Segment Start: RECORDS TO PROCESS
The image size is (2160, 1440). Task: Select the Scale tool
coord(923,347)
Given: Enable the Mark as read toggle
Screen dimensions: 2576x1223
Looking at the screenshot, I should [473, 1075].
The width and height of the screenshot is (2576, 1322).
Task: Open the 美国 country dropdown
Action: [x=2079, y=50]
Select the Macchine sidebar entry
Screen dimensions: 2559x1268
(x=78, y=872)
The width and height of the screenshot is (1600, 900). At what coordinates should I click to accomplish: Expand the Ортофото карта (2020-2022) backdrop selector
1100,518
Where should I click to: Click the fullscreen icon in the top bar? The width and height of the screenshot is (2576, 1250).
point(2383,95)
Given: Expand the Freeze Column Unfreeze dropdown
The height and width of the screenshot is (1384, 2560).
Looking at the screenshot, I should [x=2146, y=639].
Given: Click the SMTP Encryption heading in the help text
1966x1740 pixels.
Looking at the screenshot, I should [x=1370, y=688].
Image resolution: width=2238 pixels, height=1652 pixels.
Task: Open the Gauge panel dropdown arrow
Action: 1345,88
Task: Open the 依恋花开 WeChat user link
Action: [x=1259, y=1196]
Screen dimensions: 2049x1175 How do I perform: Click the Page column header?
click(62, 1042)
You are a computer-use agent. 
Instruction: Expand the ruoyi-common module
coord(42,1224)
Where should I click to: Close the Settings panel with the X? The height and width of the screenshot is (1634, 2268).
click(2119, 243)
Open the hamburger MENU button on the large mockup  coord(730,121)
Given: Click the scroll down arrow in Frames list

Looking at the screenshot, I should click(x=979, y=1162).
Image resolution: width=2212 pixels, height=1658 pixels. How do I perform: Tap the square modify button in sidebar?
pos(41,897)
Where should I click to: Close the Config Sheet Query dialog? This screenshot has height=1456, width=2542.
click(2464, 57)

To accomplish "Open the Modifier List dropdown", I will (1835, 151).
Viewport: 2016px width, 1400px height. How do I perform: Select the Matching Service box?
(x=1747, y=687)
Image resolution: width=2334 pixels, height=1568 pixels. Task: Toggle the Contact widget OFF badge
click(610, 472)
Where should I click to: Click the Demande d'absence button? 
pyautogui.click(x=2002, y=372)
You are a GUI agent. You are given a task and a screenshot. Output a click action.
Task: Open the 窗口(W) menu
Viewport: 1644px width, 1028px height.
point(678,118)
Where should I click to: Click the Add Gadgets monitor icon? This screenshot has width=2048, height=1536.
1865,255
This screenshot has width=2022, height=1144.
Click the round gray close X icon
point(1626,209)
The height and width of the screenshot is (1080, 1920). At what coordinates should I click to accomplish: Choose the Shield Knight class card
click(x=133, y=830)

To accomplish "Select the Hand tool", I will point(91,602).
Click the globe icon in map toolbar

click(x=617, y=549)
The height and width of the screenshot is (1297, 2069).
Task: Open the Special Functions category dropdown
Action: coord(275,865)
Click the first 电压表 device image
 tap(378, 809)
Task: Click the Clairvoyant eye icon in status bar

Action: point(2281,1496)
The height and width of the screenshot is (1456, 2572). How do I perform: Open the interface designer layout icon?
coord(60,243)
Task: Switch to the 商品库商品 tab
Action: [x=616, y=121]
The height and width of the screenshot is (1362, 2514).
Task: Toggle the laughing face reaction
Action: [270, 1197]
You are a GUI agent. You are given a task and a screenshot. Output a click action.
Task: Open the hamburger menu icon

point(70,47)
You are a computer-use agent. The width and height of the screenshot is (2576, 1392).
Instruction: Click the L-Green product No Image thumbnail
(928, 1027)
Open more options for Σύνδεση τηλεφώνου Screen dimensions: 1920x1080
Segment End: RECORDS TO PROCESS
WHAT IS NEEDED
Report, for the data above, every line in which the string "computer" appears.

ANSWER TO THIS EXERCISE
You are a computer-use agent. 
You are a computer-use agent. The width and height of the screenshot is (2576, 1392).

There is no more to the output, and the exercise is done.